HackerRank Chief Hopper problem solution

In this HackerRank Chief Hopper problem solution, Chief’s bot is playing an old DOS-based game. There is a row of buildings of different heights arranged at each index along a number line. The bot starts at building 0 and at a height of 0.

You must determine the minimum energy his bot needs at the start so that he can jump to the top of each building without his energy going below zero.

Function Description

Complete the chiefHopper function in the editor below.

chiefHopper has the following parameter(s):

• int arr[n]: building heights

Returns

• int: the minimum starting botEnergy

HackerRank Chief Hopper problem solution in Python.

n = int(input())
high = low = 0
arr = []

for i in input().split():
    arr.append(int(i))
    if(int(i) > high):
        high = int(i)
    if(int(i) < low):
        low = int(i)

def tester(x, arr):
    energy = x
    answer = True
    for height in arr:
        if(height > energy):
            energy -= (height - energy)
            if(energy < 0):
                return(False)
        else:
            energy += (energy - height)
    return(answer)     

cont = True
i = (high + low) // 2
dic = {}
while(cont):
    if(dic.get(i-1, tester(i-1, arr))):
        # i is too high
        high = i
        i = (high + low) // 2
    else:
        if(dic.get(i, tester(i, arr))):
            cont = False
        else:
            # i is too low, double it and set low to current i
            low = i
            i = ((i + high + 1) // 2)
            if(i == 0):
                i = 1

print(i)

Chief Hopper problem solution in Java.

import java.io.*;
import java.util.*;

public class Solution {

    public static void main(String[] args) throws Exception {
        /* Enter your code here.

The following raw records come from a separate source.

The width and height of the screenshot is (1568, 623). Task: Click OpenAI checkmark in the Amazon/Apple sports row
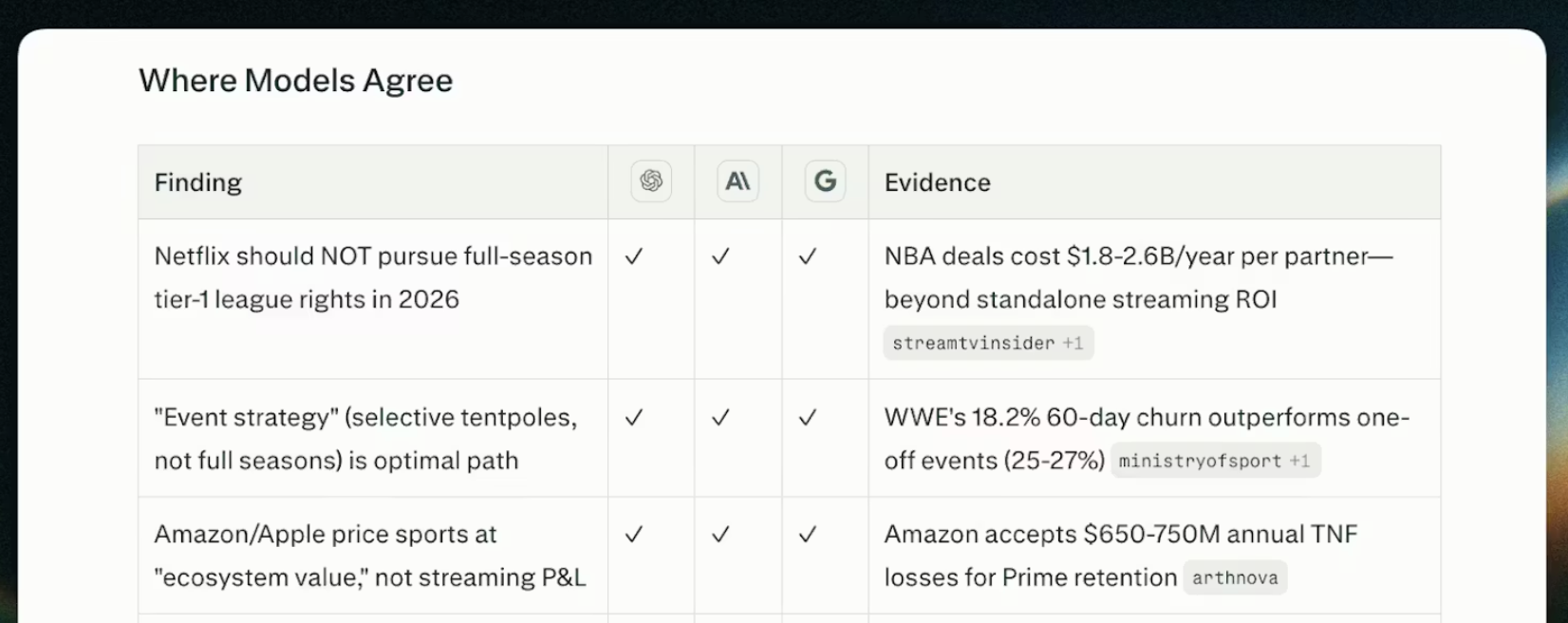pyautogui.click(x=634, y=535)
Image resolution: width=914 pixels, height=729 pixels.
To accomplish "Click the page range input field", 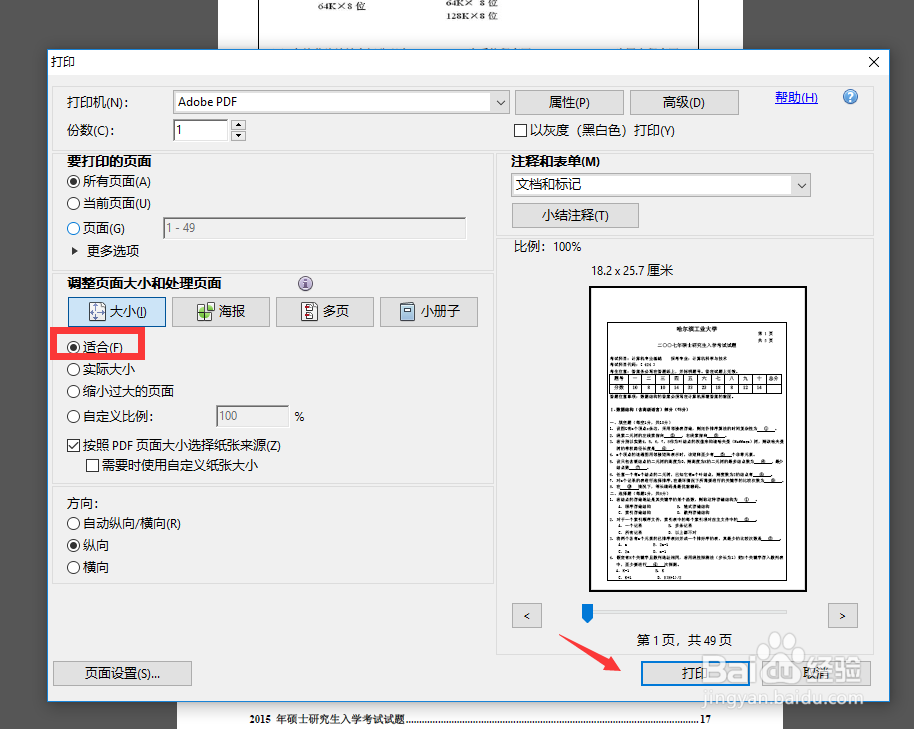I will coord(315,227).
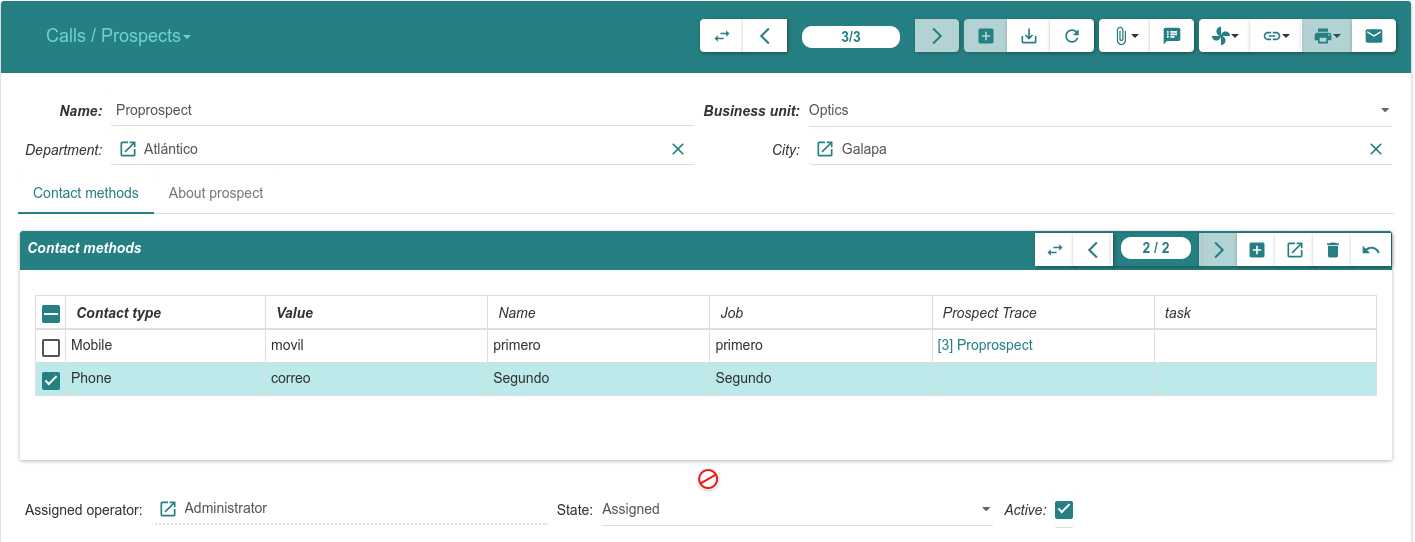Open the [3] Proprospect trace link
This screenshot has height=542, width=1415.
click(984, 345)
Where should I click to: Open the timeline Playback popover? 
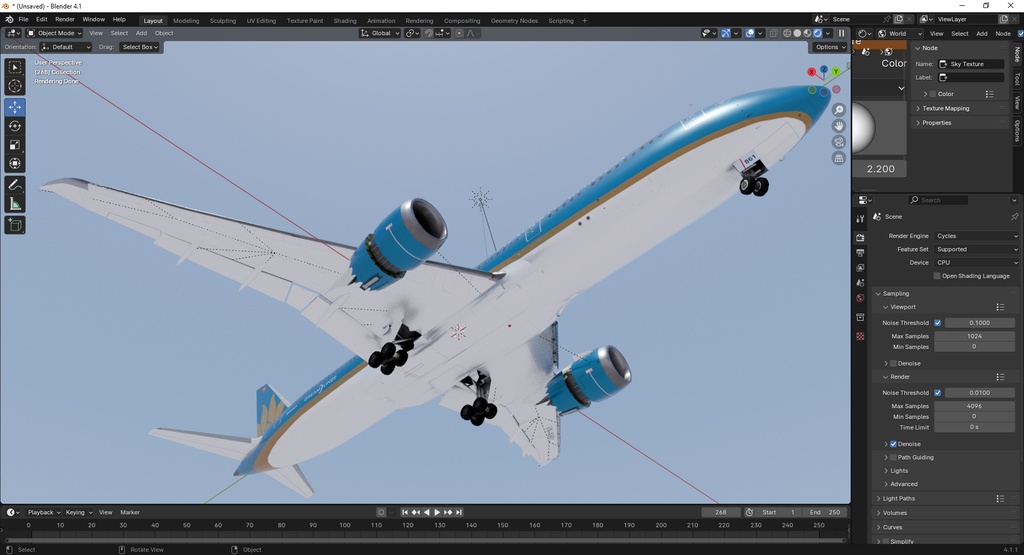[43, 512]
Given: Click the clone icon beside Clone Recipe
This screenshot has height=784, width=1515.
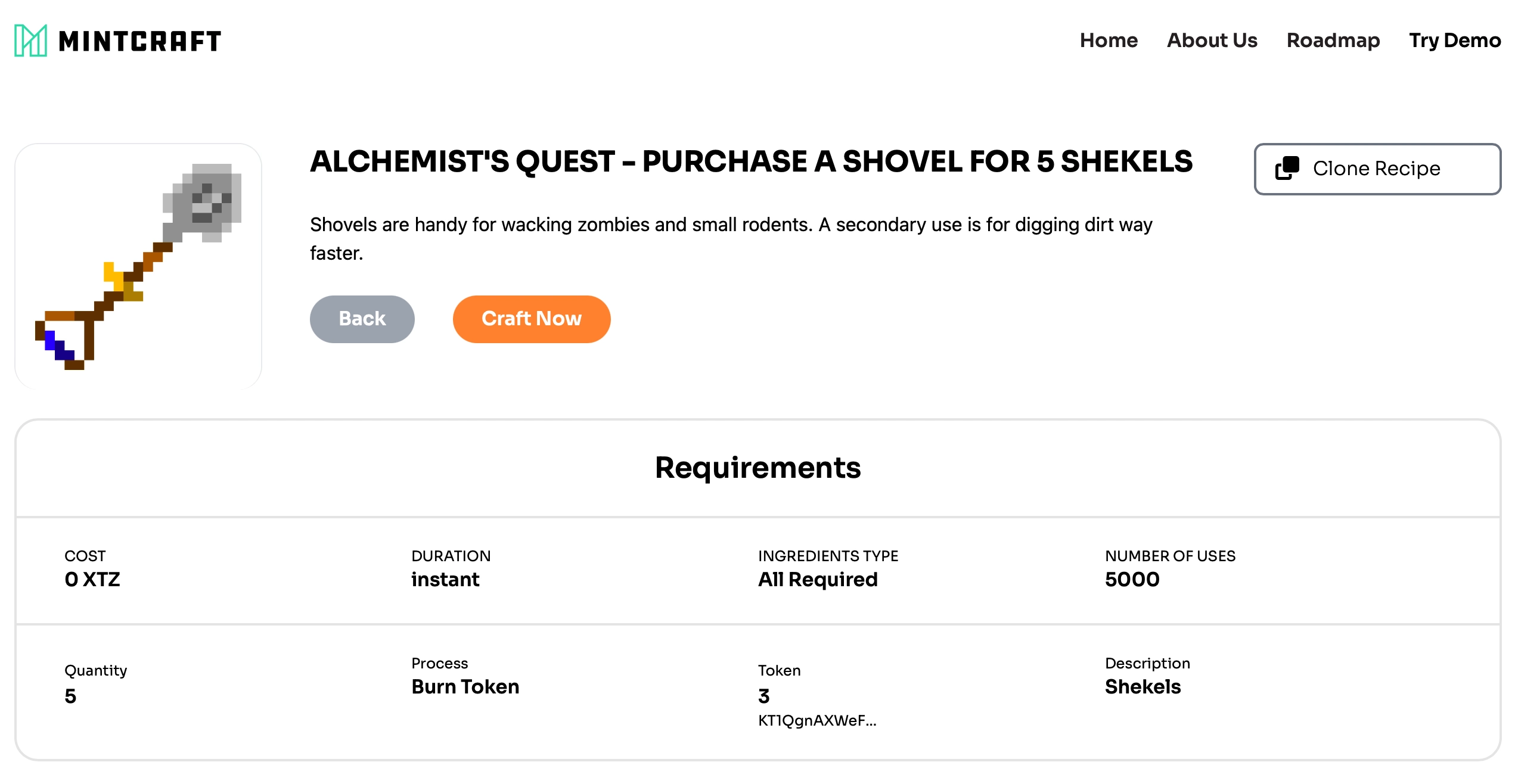Looking at the screenshot, I should pos(1287,169).
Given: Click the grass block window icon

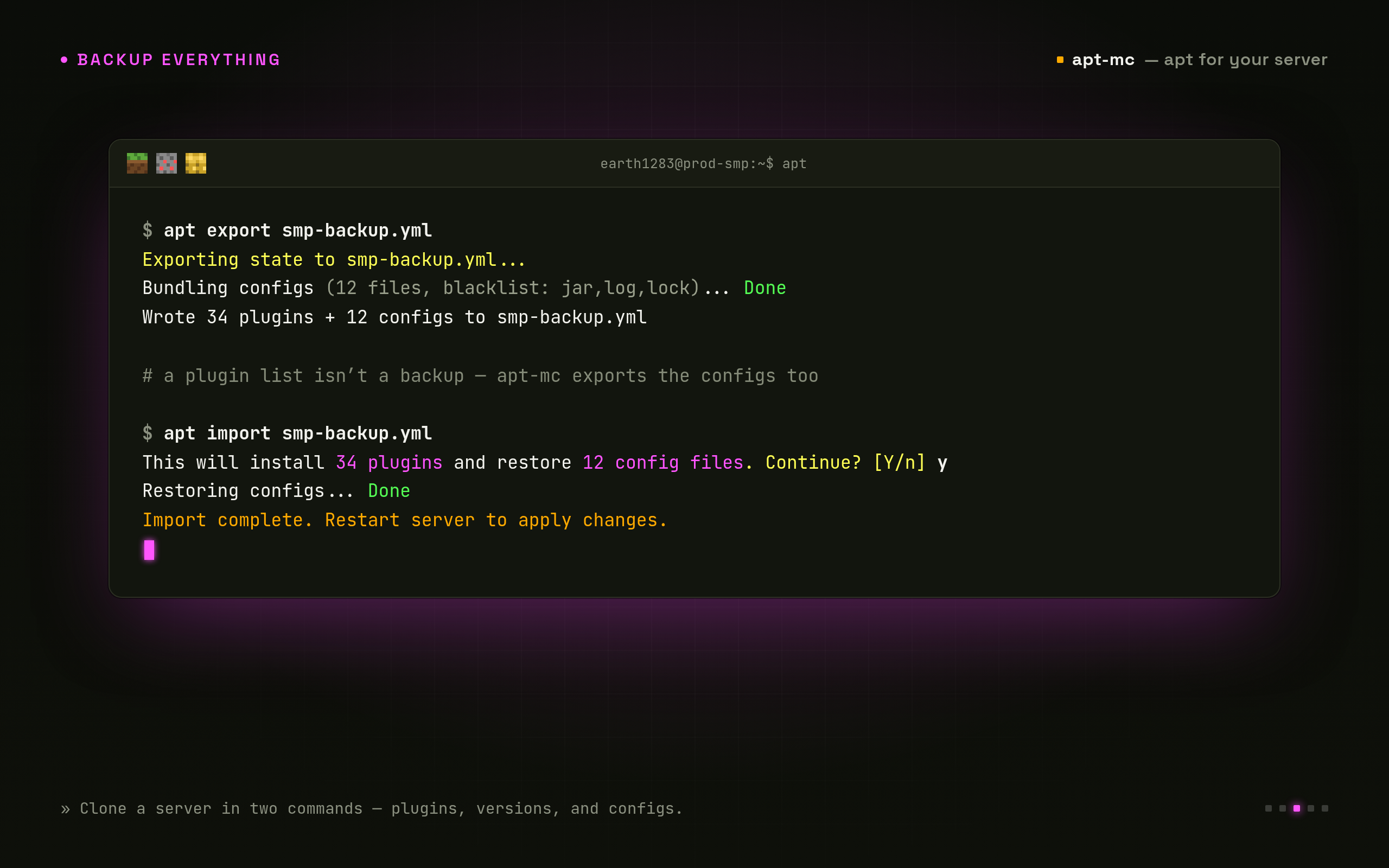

Read input from STDIN. Print output to STDOUT. Your class should be named Solution. */
        BufferedReader br = new BufferedReader(new InputStreamReader(System.in));
		String s;
		StringTokenizer st;
		int N=Integer.parseInt(br.readLine().trim());
		s=br.readLine().trim();
		st=new StringTokenizer(s);
		int height[]=new int[N];
		for(int i=0;i<N;i++)
		{
			height[i]=Integer.parseInt(st.nextToken());
		}
		int min=0;
		for(int i=N-1;i>=0;i--)
		{
			min= (int) Math.ceil((double)(min+height[i])/2);
            
		}
		System.out.println(min);
    }
}

Problem solution in C++.

//gskhirtladze

#include <iostream>
#include <algorithm>
#include <stdio.h>

#define LL long long
#define getcx getchar//_unlocked

inline void inp( int &n )
 { n=0;int ch=getcx();
   while(ch<'0'||ch>'9') ch=getcx();
   while(  ch >= '0' && ch <= '9' )
      n = (n<<3)+(n<<1) + ch-'0', ch=getcx(); }  

using namespace std;

int n,i,H[100020];
LL ans;

int main(){inp(n);
for (i=1;i<=n;i++) inp(H[i]);
reverse(H+1,H+n+1);
for (i=1;i<=n;i++)
 ans=(ans+(LL)H[i]+1)/2LL;
cout<<ans<<endl;}

Problem solution in C.

#include <stdio.h>
#include <string.h>
#include <math.h>
#include <stdlib.h>

int main() {

    /* Enter your code here. Read input from STDIN. Print output to STDOUT */    
    int b[100000],n,i,ans;
    scanf("%d",&n);
    for(i=0;i<n;i++){
        scanf("%d",&b[i]);
    }
    ans=0;
    for(i=n-1;i>=0;i--){
        ans=(ans+b[i])/2+(ans+b[i])%2;
    }
    printf("%d",ans);
    return 0;
}